■ **Given passage**
--*--

Intracellular ROS accumulation was measured by flow cytometry using the fluorescent probe DCFH-DA. Cells were incubated with 10 μmol/l of DCFH-DA for 30 min at 37°C in the dark. Following incubation, the cells were washed with PBS and analyzed within 30 min using FACScan (Becton-Dickinson, San Jose, CA, USA) equipped with an air-cooled argon laser tuned to 488 nm. The specific fluorescence signals corresponding to DCFH-DA were collected with a 525-nm band pass filter. As a rule, 104 cells were counted in each determination.

Western blot analysis

Total cell extracts were obtained as described by Yang et al(21). Cell lysate containing 50 μg of protein was separated on 7.5–12% SDS-polyacrylamide gel for electrophoresis and then electro-transferred to polyvinylidene difluoride (PVDF) membranes (Millipore, Bedford, MA, USA), blotted with each antibody and detected using an ECL kit (Amersham Pharmacia Biotech, Piscataway, NJ, USA).

Transfection with siRNA

The 25-nucleotide small interfering RNA (siRNA) duplexes used in this study were purchased from Invitrogen and had the following sequences: DR5, AUC AGC AUC GUG UAC AAG GUG UCC C; the scrambled control, AAG ACC CGC GCC GAG GUG AAG. HT-29 cells were plated in each well of 6-well plates and allowed to adhere for 24 h. On the day of transfection, 12 μl of Lipofectamine 2000 (Invitrogen) was added to 50 nmol/l siRNA in a final volume of 100 μl of culture medium. After 48 h of transfection, cells were treated with casticin for 12 h and then exposed to TRAIL for 24 h.

Statistical analysis

Data are presented as the means ± standard deviation (SD) unless otherwise indicated. Differences between groups were analyzed using one-way analysis of variance (ANOVA) or t-test when appropriate. All the statistical analyses were performed with the SPSS 15.0 software package (SPSS Inc., Chicago, IL, USA). P<0.05 was considered to indicate statistically significant differences.

Results

Casticin enhances TRAIL-induced apoptosis in HT-29 cells

The cytotoxicity of TRAIL or casticin in HT-29 cells was determined by MTT assay. TRAIL or casticin alone inhibited the proliferation of HT-29 cells in a concentration-dependent manner, and their IC50 values were 19.9 μmol/l and 318 ng/ml, respectively. Only a slight cytotoxic activity was observed when the cells were treated with TRAIL at 25–50 ng/ml or casticin at 1.0–3.0 μmol/l for 24 h. However, combined treatment with TRAIL and casticin at the above subtoxic concentrations resulted in marked cytotoxicity compared with TRAIL or casticin alone, suggesting that casticin enhances TRAIL-induced cytotoxicity in HT-29 cells.

--*--

■ **Dataset excerpts**
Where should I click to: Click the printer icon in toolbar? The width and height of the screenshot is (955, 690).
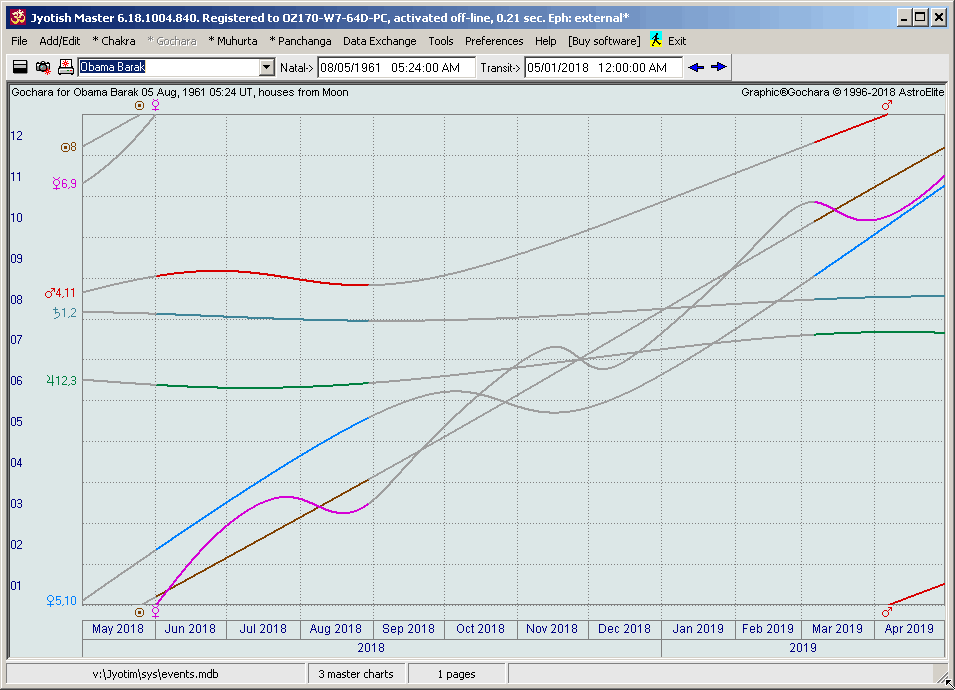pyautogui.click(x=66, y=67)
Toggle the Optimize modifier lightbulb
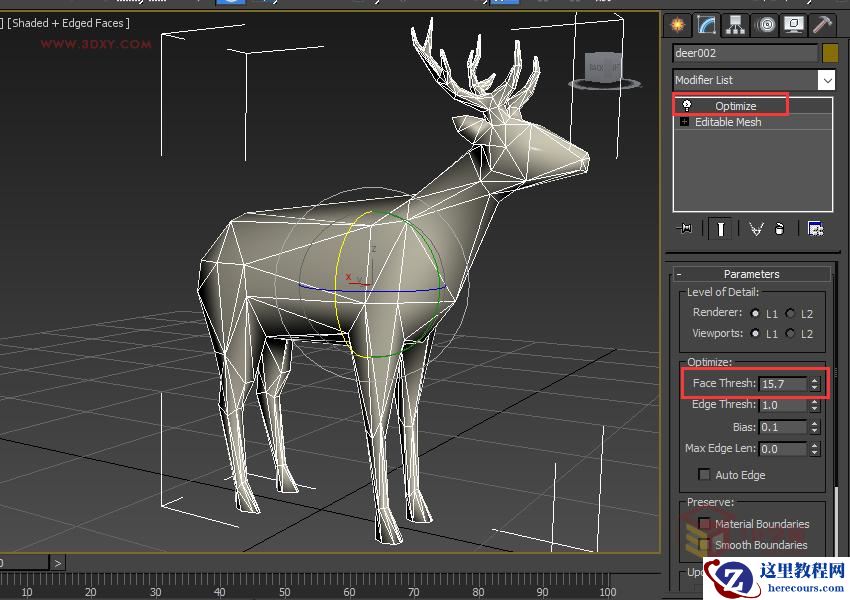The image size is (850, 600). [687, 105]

--*--

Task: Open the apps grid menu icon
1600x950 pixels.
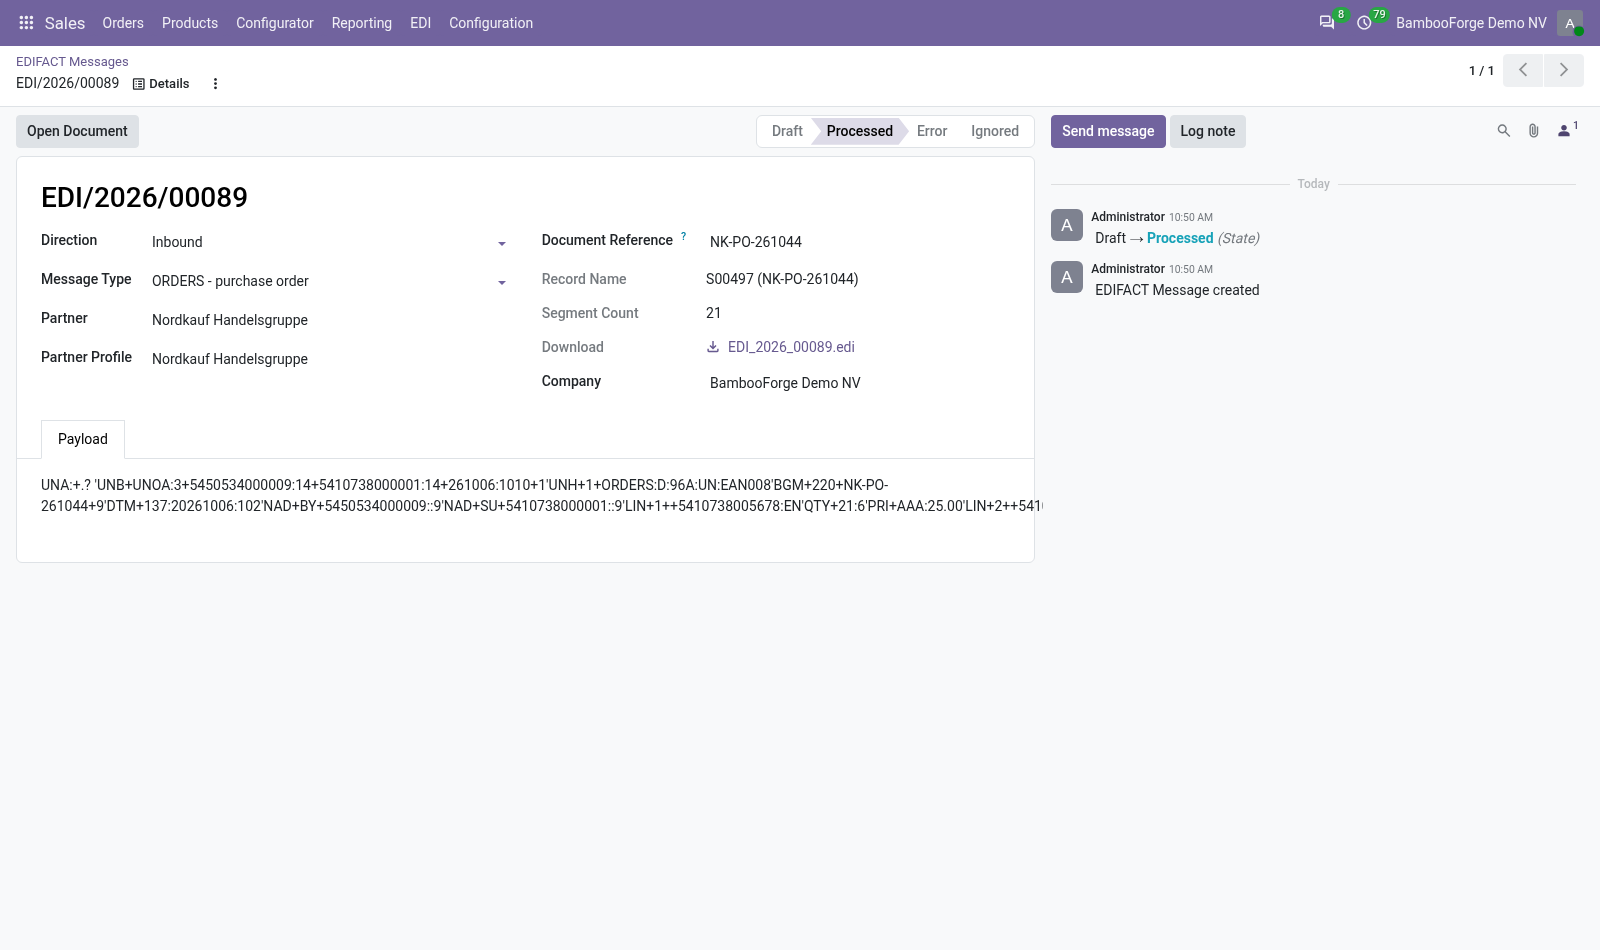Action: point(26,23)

--*--

■ **Requirement A**
Write out the portion of the casticin passage starting with "The cytotoxicity of" and going on through "in HT-29 cells.".
■ **Requirement B**
Do these statements agree with the casticin passage? Answer yes or no for each, quoting the words of the passage that decide it.
(i) Cells were incubated with DCFH-DA for 30 min at 37°C in the dark.
(ii) The statistical analyses were performed with SAS software.
(iii) HT-29 cells were plated in 96-well plates for transfection.
■ **Requirement C**
Answer these questions from the casticin passage.
(i) To what wavelength was the FACScan's air-cooled argon laser tuned?
(ii) How much protein did the cell lysate separated by electrophoresis contain?
(iii) After 48 h of transfection, for how long were cells treated with casticin before exposure to TRAIL?
The data are separate material from the casticin passage.

■ **Exercise result A**
The cytotoxicity of TRAIL or casticin in HT-29 cells was determined by MTT assay. TRAIL or casticin alone inhibited the proliferation of HT-29 cells in a concentration-dependent manner, and their IC50 values were 19.9 μmol/l and 318 ng/ml, respectively. Only a slight cytotoxic activity was observed when the cells were treated with TRAIL at 25–50 ng/ml or casticin at 1.0–3.0 μmol/l for 24 h. However, combined treatment with TRAIL and casticin at the above subtoxic concentrations resulted in marked cytotoxicity compared with TRAIL or casticin alone, suggesting that casticin enhances TRAIL-induced cytotoxicity in HT-29 cells.

■ **Exercise result B**
(i) Yes: "Cells were incubated with 10 μmol/l of DCFH-DA for 30 min at 37°C in the dark."
(ii) No: "All the statistical analyses were performed with the SPSS 15.0 software package"
(iii) No: "HT-29 cells were plated in each well of 6-well plates"

■ **Exercise result C**
(i) 488 nm
(ii) 50 μg
(iii) 12 h